WARN [Clustering Tasks Thread-1] o.apache.nifi.controller.FlowController Failed to send heartbeat due to: org.apache.nifi.cluster.protocol.ProtocolException: Failed marshalling 'HEARTBEAT' protocol message due to: javax.net.ssl.SSLHandshakeException: sun.security.validator.ValidatorException: PKIX path validation failed: java.security.cert.CertPathValidatorException: Path does not chain with any of the trust anchors

Clearly, this is NOT a problem of discovery. The NiFi pod IS able to connect to Zookeeper and knows where it needs to send a heartbeat to. It is trying to send the heartbeat to the cluster leader but is unable to because of a failed SSL Handshake. WTAF.

Going through some of NiFi’s mail archives (this specifically) I figured that I have to look at the owner of the trust store to understand what might be going wrong. So I did. I ran the following command on all three NiFi pods —

keytool --list -v -keystore conf/keystore.jks

The above command listed out the certificates present in the Keystore. The first certificate was owned by the node. The second certificate (I assume this is the certificate that was used to sign the certificate) is owned by nifi-ca. I compared the ownership details of the nifi-ca (Serial Number & MD5 fingerprints) certificate across all the nodes. Here’s what I got —

Serial Numbers - 
nifi-0: 1719cf1419e00000000
nifi-1: 1719cf1419e00000000
nifi-2: 171a84b0e8c00000000 (different from the first two)
MD5 -
nifi-0: 40:93:D5:EE:B8:F6:AA:FD:7B:37:2A:50:D6:EA:8C:05
nifi-1: 40:93:D5:EE:B8:F6:AA:FD:7B:37:2A:50:D6:EA:8C:05
nifi-2: 44:15:78:60:CE:5C:19:38:A6:84:04:6F:6A:75:5A:B8 (different from the first two)

nifi-2 , the NiFi pod that got evicted and rescheduled had different certificate fingerprints from the other two pods and that’s the reason it was not able to send the heartbeat to the cluster leader due to an SSL Handshake failure. What gives?

So I sifted through the Kubernetes events and noticed that the nifi-2 and the nifi-ca pods were initially scheduled on the same worker node. When that worker node went down, the nifi-ca pod was evicted and scheduled on a different node. The nifi-ca got effectively rebooted on a different machine. The nifi-2 pod now requests for a signed certificate from a newly restarted nifi-ca . The nifi-ca does issue a signed certificate to nifi-2 , but with a different fingerprint and this is what was causing the SSL Handshake issue. The only way I could think of fixing this issue was to restart the other two NiFi pods as well. In doing so, the fingerprint “drift” was eliminated and all three pods were able to successfully create a cluster.

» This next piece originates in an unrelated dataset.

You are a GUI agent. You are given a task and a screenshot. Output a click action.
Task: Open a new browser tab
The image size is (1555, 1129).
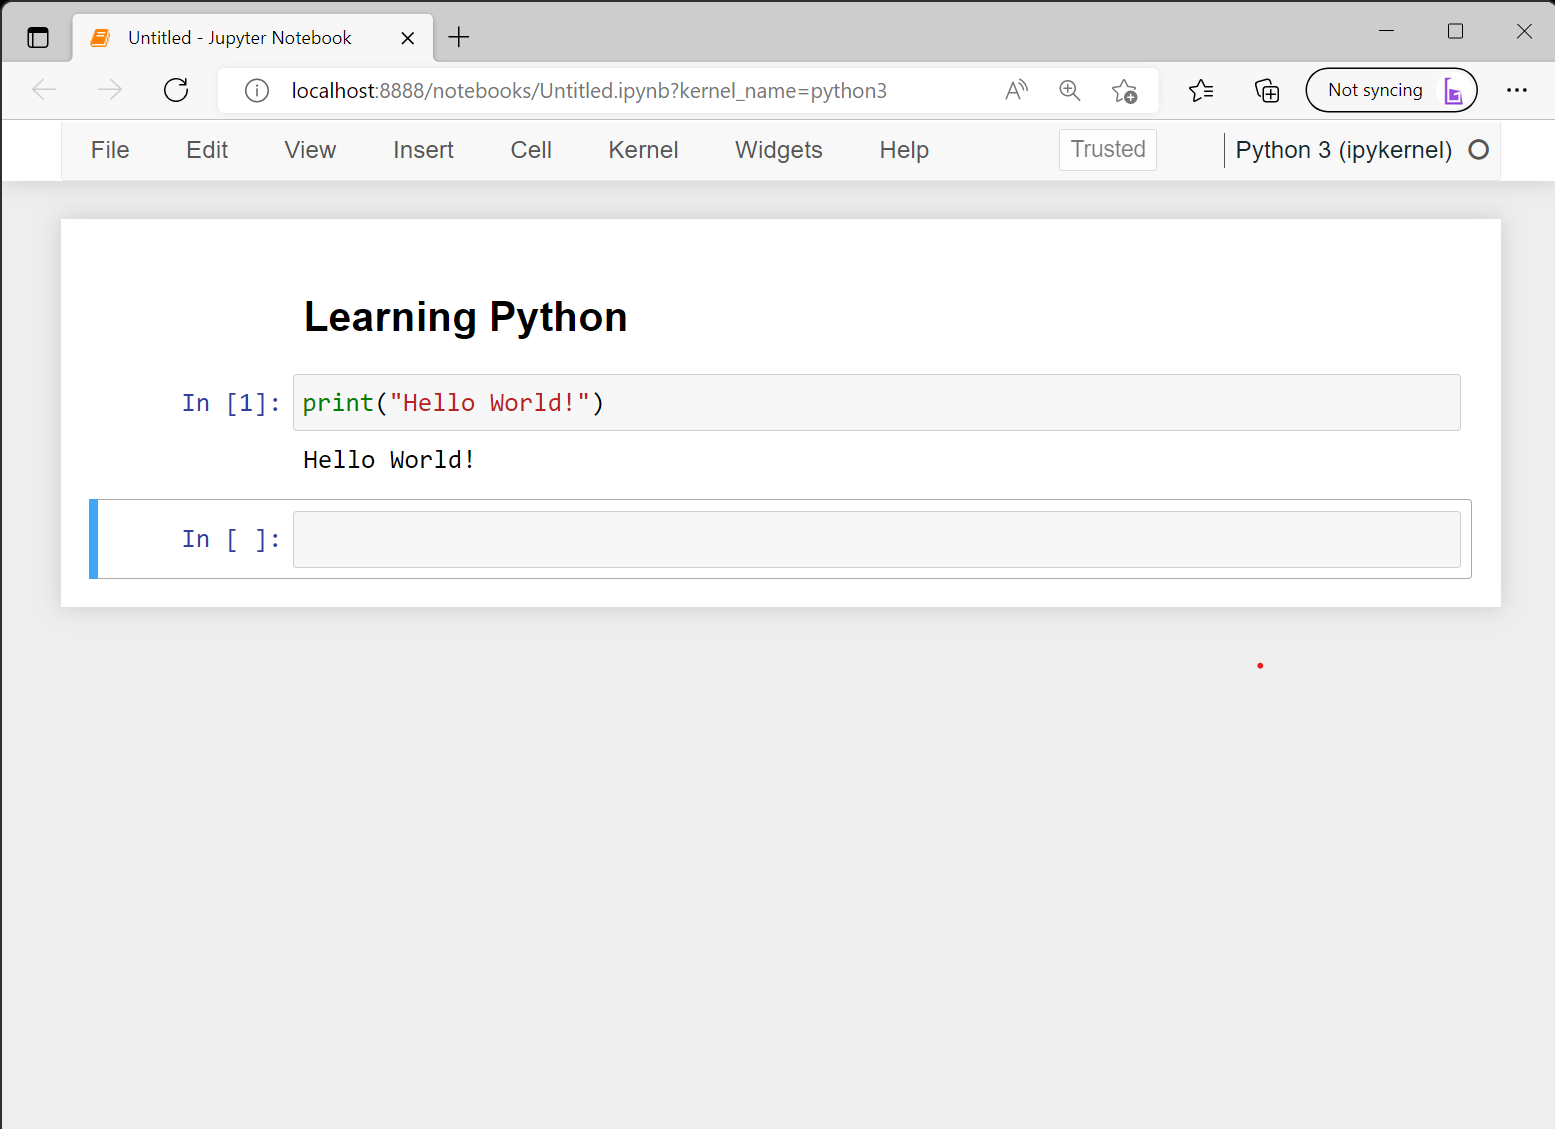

The lesson learnt here is that the nifi-ca pod should not be scheduled on the same nodes as the NiFi pods. This way, regardless of which NiFi pod goes down, there will not be any drift in the signed certificate’s fingerprint. There is always the possibility that the nifi-ca pod can still be evicted and scheduled on a different node and cause a “fingerprint drift”. I’m still trying to figure out how this can be avoided or the best way to recover if that happens. Any thoughts on this would be much appreciated.